ETHIQUE DE LA RESPONSABILITE[1] : REDEFINIR LA CORRUPTION …

12 Février 2011 , Rédigé par L'oeil de Brutus Publié dans #Idées

 

Corrompre : engager une personne investie d’une autorité à agir contre les devoirs de sa charge, soudoyer. (Petit Larousse 2005).

 

« Il n’y a que deux péchés en politique : ne défendre aucune cause et n’avoir pas le sentiment de responsabilité. »

Max Weber.

 

« Ce qui sépare la démocratie du populisme, c’est l’acceptation par la peuple de la nécessité d’une élite en laquelle il a confiance. »

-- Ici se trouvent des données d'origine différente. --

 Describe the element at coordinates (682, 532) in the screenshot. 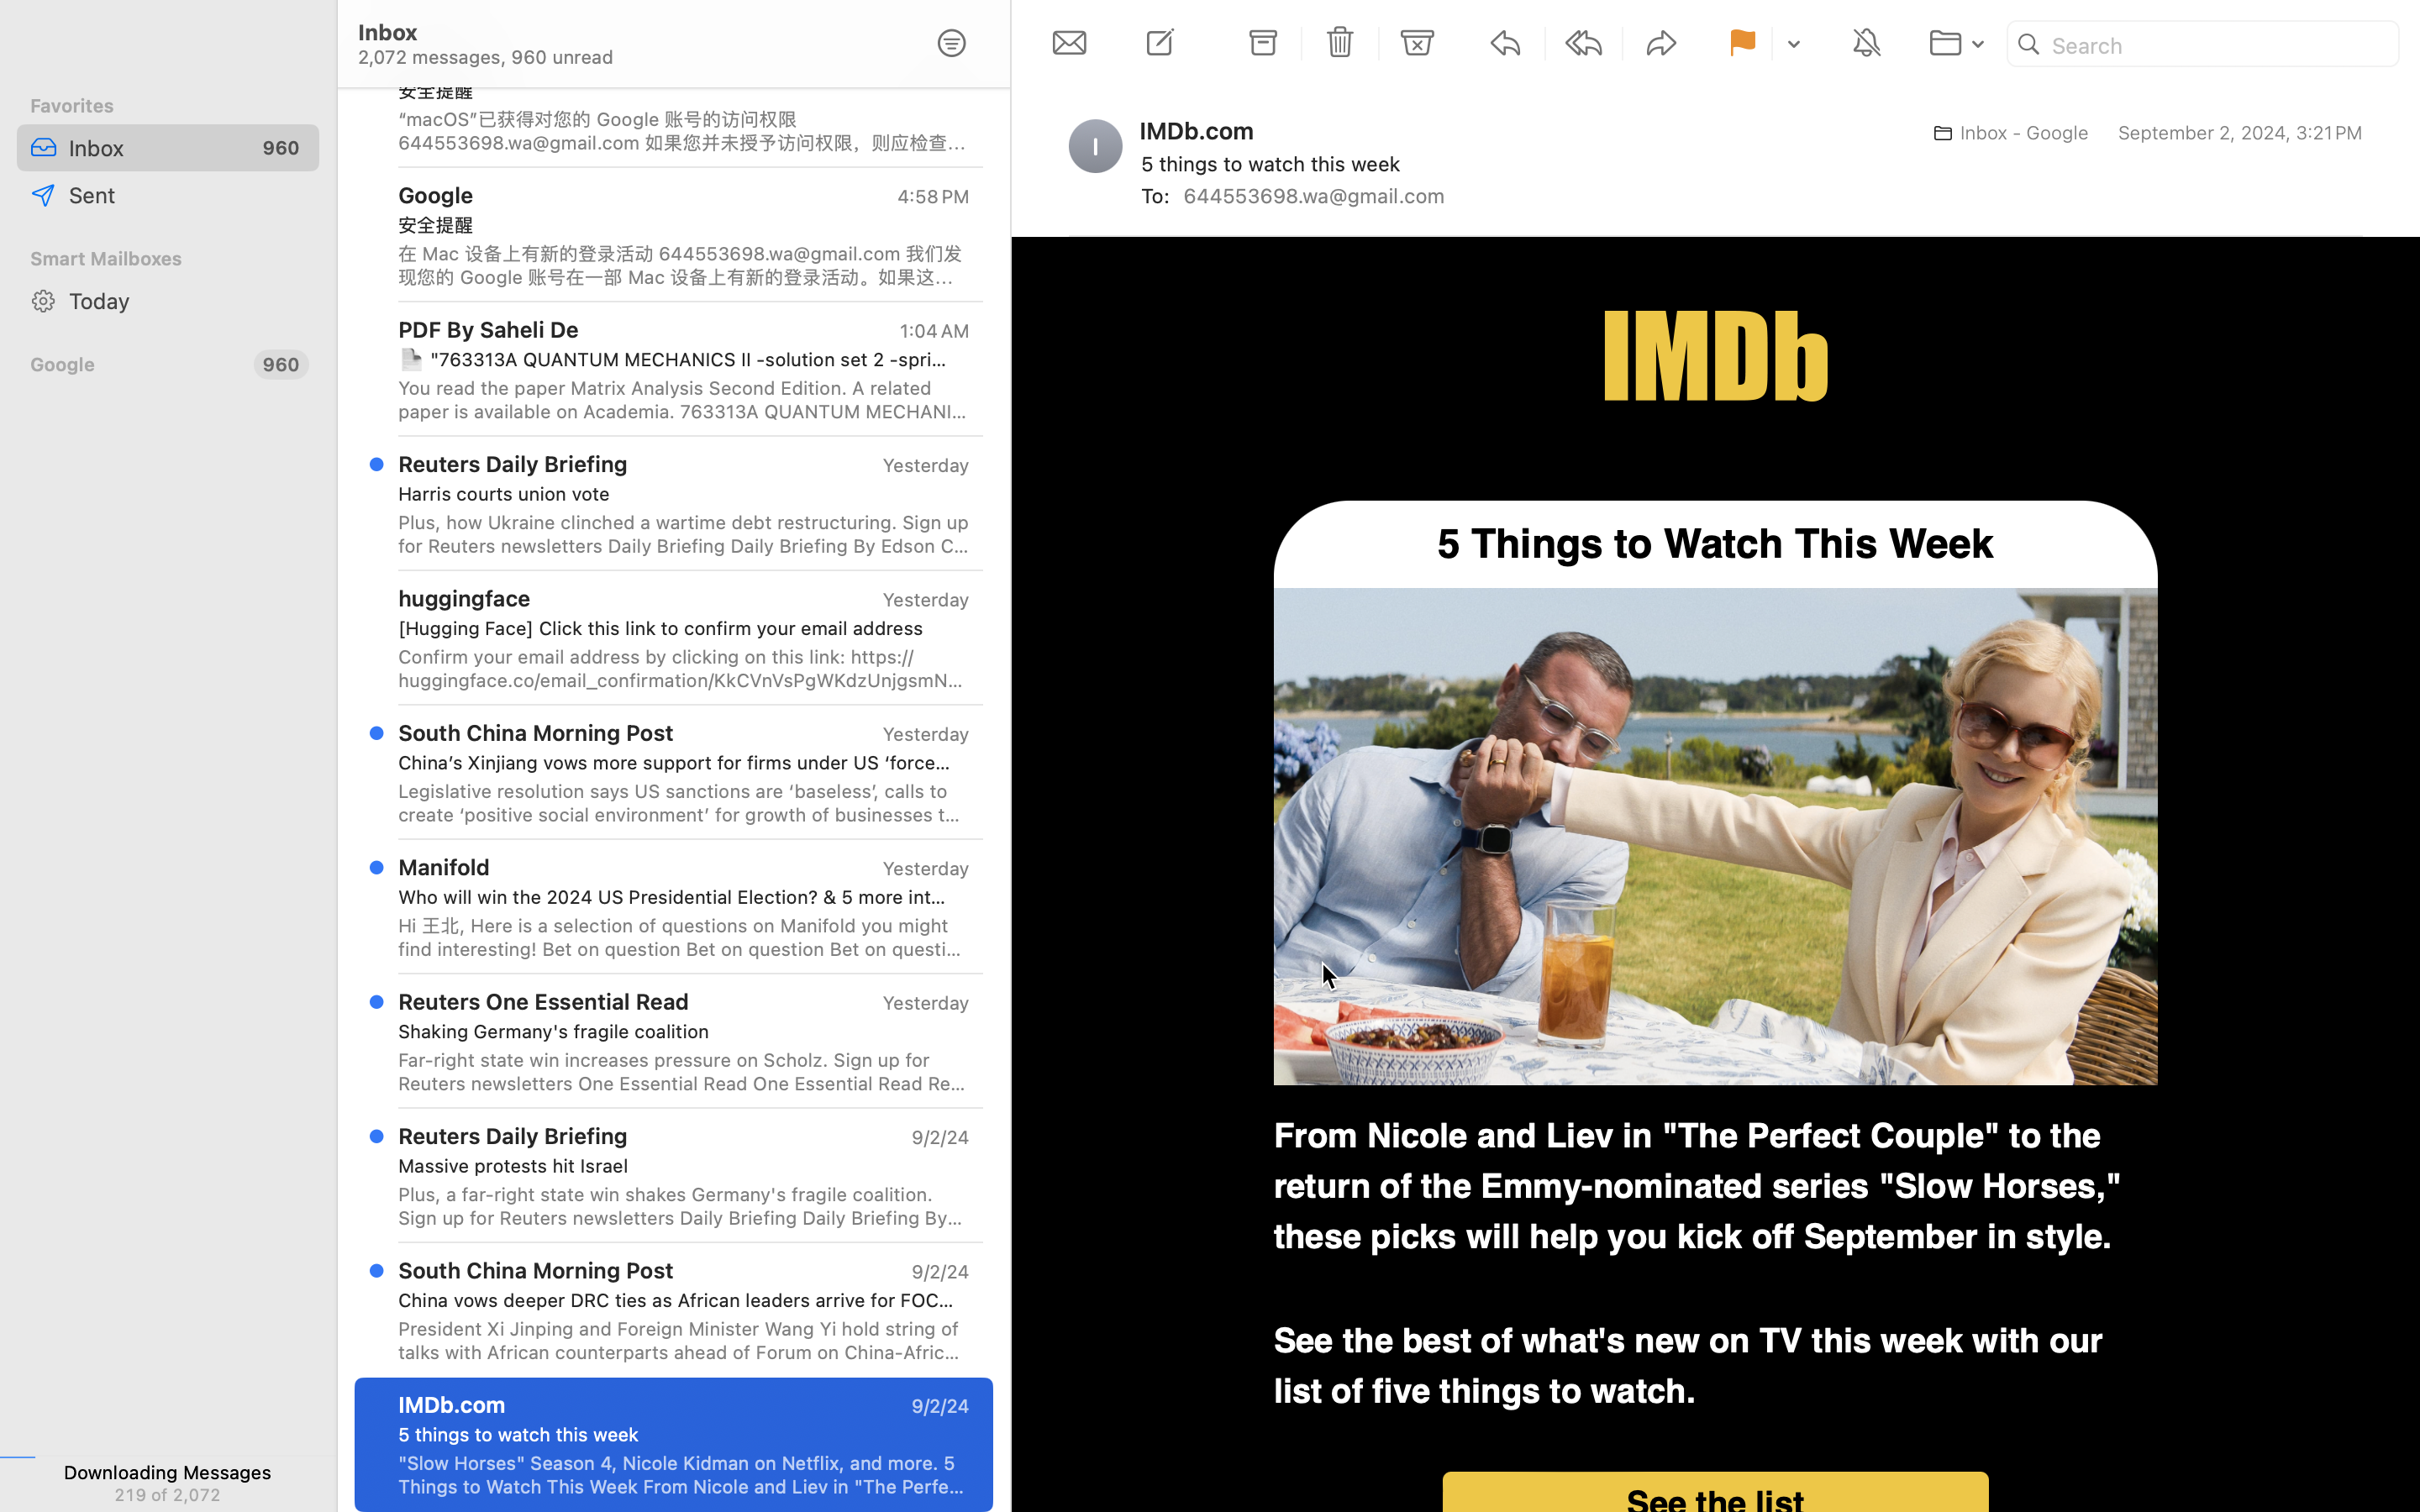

Emmanuel Todd, Après la démocratie.

 

 

… ou plutôt revenir à sa définition radicale. Les récents déboires de notre premier ministre et de sa ministre des affaires étrangères éclairent d’une lumière obscure les pratiques de nos élites gouvernantes. Additionnés aux différents affairismes, tel l’affaire Bettencourt, ces éléments donnent la désagréable impression d’une « classe de Davos » qui dirige la planète plus ou moins au mépris de leurs gouvernés, et se satisfait de « petits arrangements entre amis » : « […] (Le) pouvoir public appartient à une oligarchie et […] son activité est clandestine en fait, puisque les décisions essentielles sont toujours prises dans la coulisse. »[2]. Couplé au sentiment que cette classe endogame se ferme aux communs des mortels[3], quelles que soient les qualités intrinsèques et la valeur du travail, cette dérive porte en elle un gène puissamment révolutionnaire : une immense majorité populaire « mondiale » qui s’opposerait à une élite décadente et imbue de ses privilèges. Un 1789 planétaire[4]. Et ce d’autant plus que cette élite ne semble tirer sa légitimité que d’un renouvellement endogame lié à la professionnalisation de la politique et au cumul des mandats, prenant donc tous les atours d’une aristocratie d’Ancien régime en fin de règne.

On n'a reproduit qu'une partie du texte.